Listed entries:

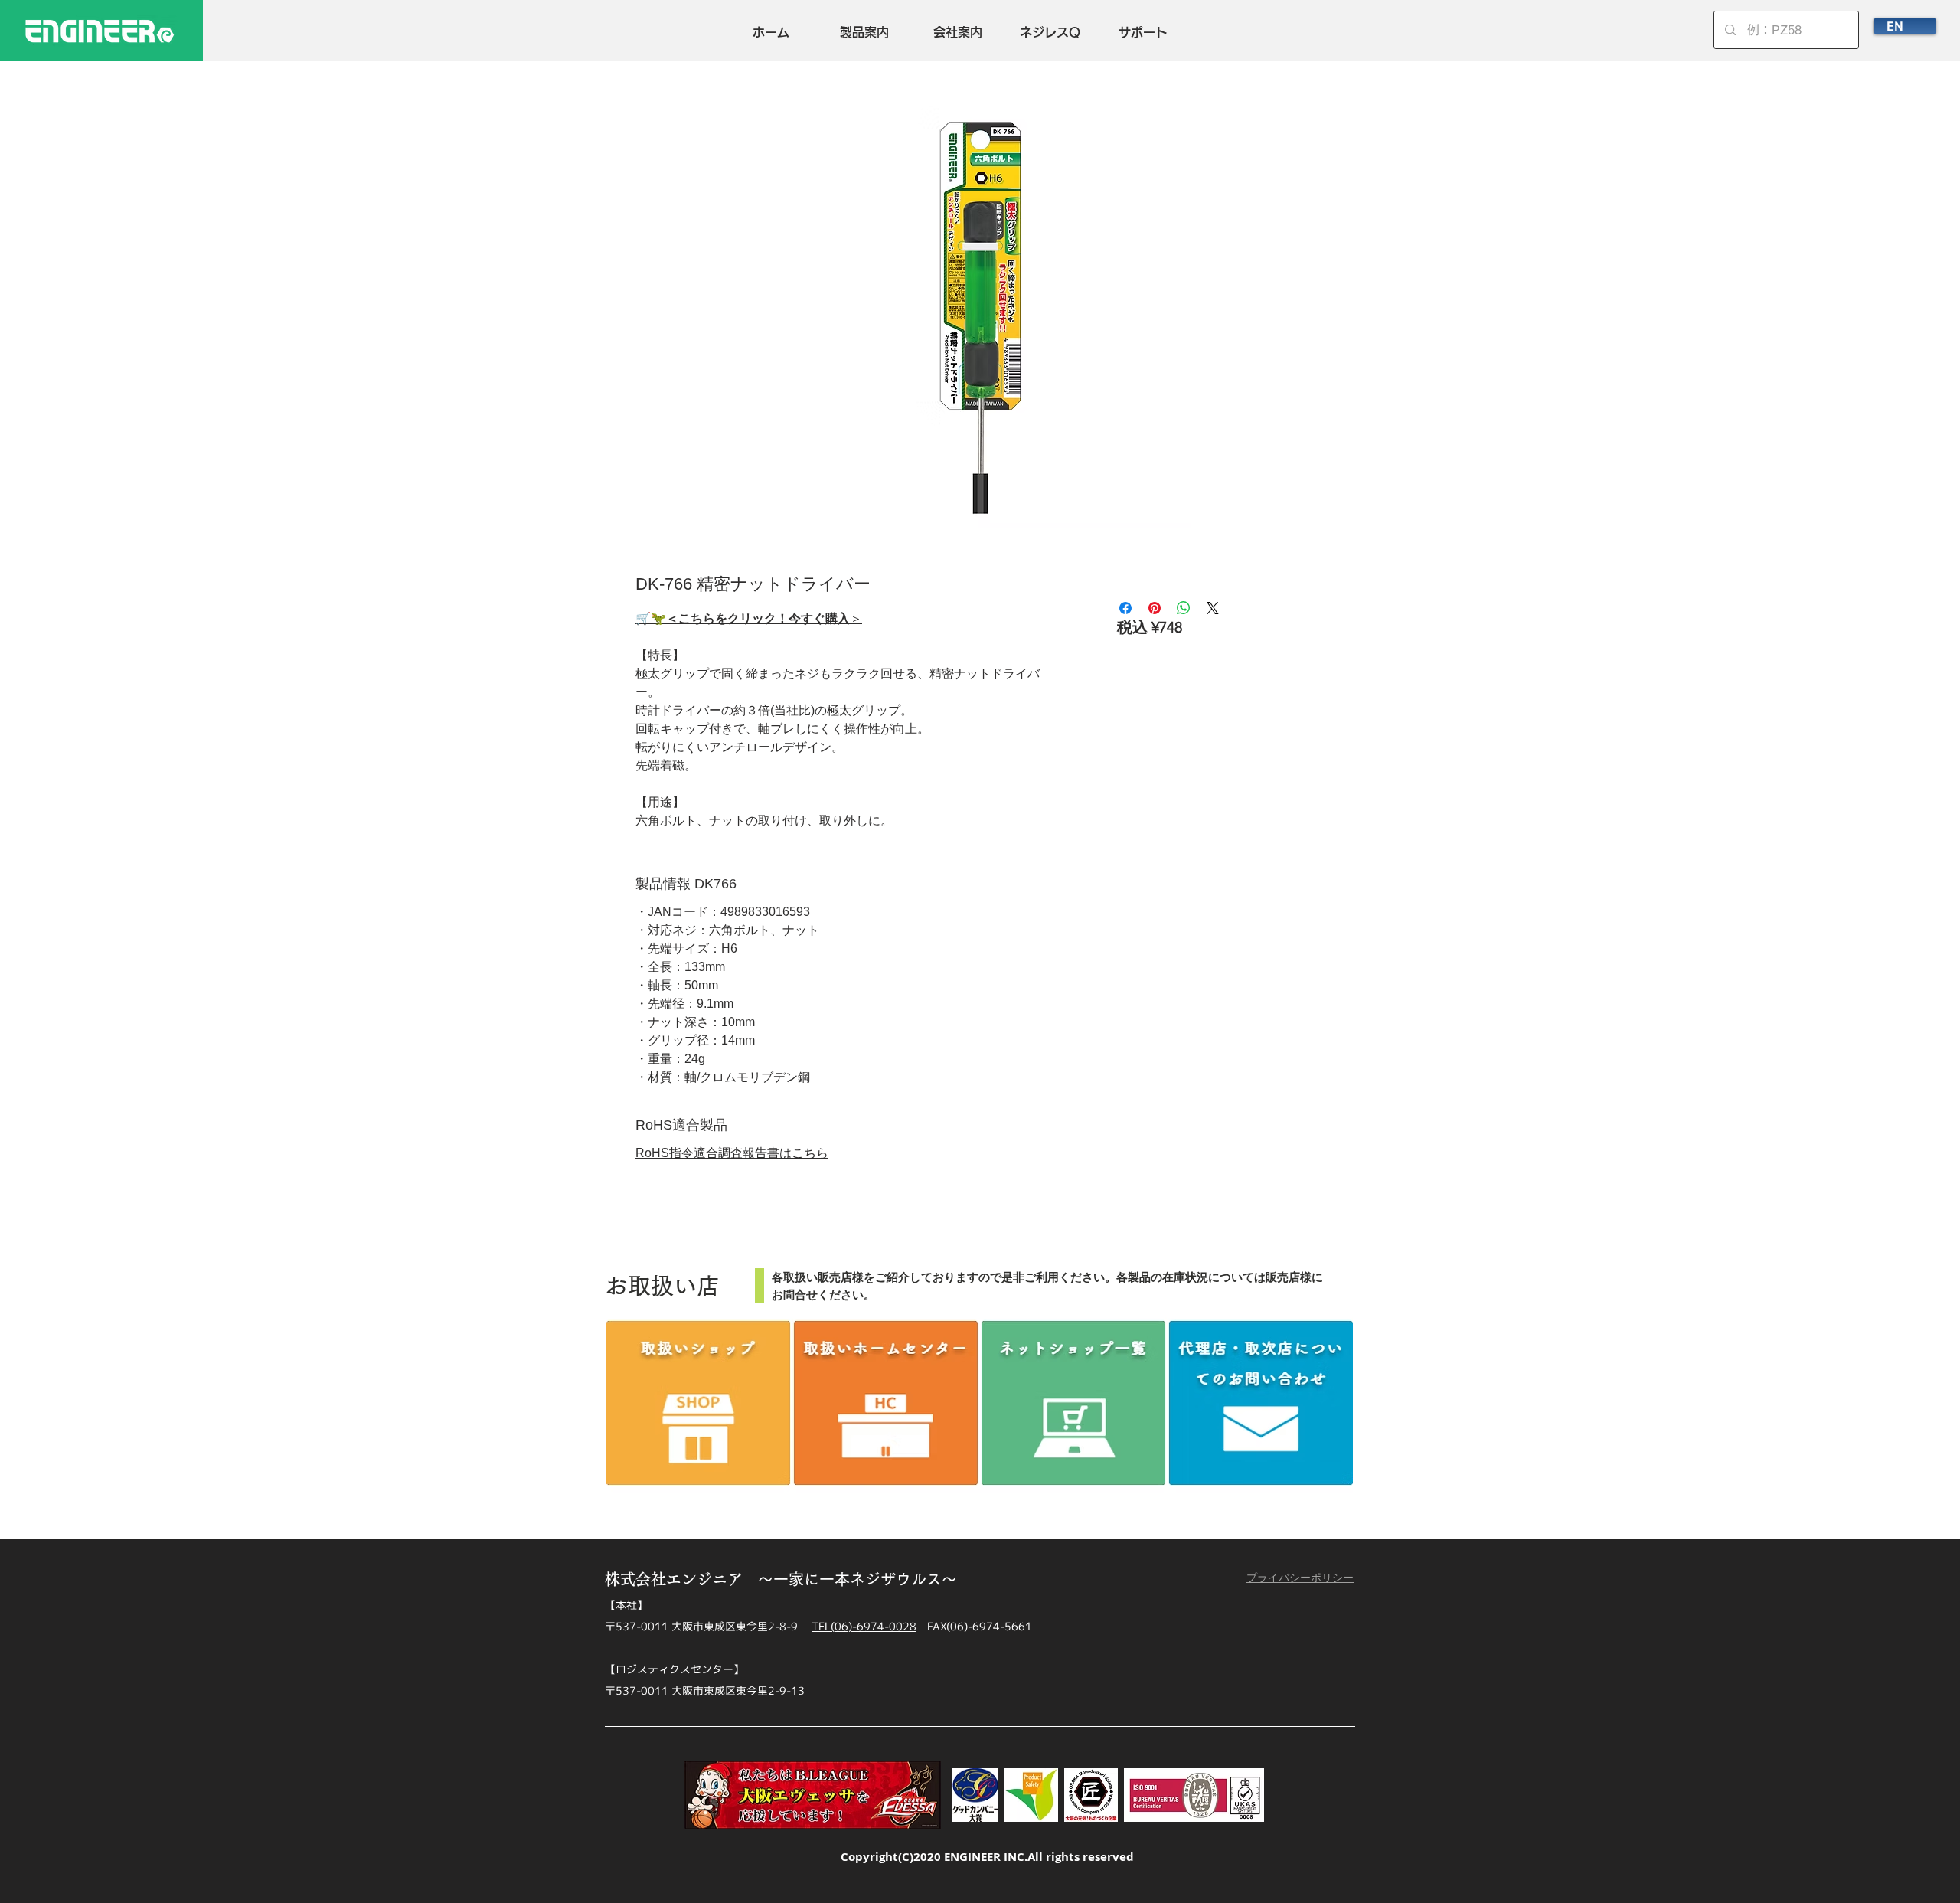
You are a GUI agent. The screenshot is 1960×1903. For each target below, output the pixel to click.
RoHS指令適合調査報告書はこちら (731, 1152)
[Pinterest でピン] (1154, 608)
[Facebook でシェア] (1125, 608)
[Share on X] (1213, 608)
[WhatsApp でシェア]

Task:
What is needed here is each line above set down word for word, minus the images.

Result of the exercise:
You are a GUI agent. The screenshot is 1960×1903. For each target below, output the pixel to click.
RoHS指令適合調査報告書はこちら (731, 1152)
[Pinterest でピン] (1154, 608)
[Facebook でシェア] (1125, 608)
[Share on X] (1213, 608)
[WhatsApp でシェア]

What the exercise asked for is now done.